▶ **SUPPLIED DATA**:
##########
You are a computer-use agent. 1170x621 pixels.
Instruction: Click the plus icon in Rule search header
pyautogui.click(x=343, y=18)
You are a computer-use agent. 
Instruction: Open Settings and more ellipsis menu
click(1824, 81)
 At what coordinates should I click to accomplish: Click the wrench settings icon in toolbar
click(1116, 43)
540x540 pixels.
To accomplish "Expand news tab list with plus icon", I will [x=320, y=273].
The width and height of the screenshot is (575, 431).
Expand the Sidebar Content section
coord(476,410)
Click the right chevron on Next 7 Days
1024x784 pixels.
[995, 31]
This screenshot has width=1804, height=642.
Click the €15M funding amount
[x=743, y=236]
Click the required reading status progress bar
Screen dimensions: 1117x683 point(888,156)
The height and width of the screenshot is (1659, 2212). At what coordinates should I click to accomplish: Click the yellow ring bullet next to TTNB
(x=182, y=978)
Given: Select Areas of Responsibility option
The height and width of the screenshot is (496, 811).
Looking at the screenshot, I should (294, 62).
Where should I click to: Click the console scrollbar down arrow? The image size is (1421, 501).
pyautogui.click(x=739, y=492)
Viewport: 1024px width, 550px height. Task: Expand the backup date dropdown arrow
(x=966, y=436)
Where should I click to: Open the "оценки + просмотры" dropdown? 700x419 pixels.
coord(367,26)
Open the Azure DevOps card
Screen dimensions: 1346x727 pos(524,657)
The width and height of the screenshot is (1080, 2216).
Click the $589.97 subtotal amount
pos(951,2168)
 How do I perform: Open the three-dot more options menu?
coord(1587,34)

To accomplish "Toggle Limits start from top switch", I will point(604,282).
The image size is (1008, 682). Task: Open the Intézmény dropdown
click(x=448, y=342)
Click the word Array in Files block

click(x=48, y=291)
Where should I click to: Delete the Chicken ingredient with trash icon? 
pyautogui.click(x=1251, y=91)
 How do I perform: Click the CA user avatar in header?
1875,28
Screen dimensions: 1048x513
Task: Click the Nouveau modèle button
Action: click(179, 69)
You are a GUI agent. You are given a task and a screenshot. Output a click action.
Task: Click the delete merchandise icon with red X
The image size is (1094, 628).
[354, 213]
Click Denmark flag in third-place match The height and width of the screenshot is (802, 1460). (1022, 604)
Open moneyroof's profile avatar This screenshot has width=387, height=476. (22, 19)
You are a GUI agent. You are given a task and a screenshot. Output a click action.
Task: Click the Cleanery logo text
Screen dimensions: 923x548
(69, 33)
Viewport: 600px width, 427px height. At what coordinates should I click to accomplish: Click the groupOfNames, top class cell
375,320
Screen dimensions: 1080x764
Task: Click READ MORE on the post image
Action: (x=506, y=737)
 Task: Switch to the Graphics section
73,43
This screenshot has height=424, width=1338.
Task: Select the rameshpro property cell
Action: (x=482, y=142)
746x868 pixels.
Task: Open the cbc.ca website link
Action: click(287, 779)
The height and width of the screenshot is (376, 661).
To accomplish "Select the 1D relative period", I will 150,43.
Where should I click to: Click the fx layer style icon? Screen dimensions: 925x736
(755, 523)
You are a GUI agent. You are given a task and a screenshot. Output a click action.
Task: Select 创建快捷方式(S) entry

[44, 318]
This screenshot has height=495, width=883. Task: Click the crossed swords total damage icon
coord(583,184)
##########
▶ **WHAT YOU HAVE TO DO**:
Repeat only the lines starting at the one that contains "Where should I click to: Click the fx" and ending at the last line above, exactly as written.

▶ **SOLUTION TO THE EXERCISE**:
Where should I click to: Click the fx layer style icon? Screen dimensions: 925x736
(755, 523)
You are a GUI agent. You are given a task and a screenshot. Output a click action.
Task: Select 创建快捷方式(S) entry

[44, 318]
This screenshot has height=495, width=883. Task: Click the crossed swords total damage icon
coord(583,184)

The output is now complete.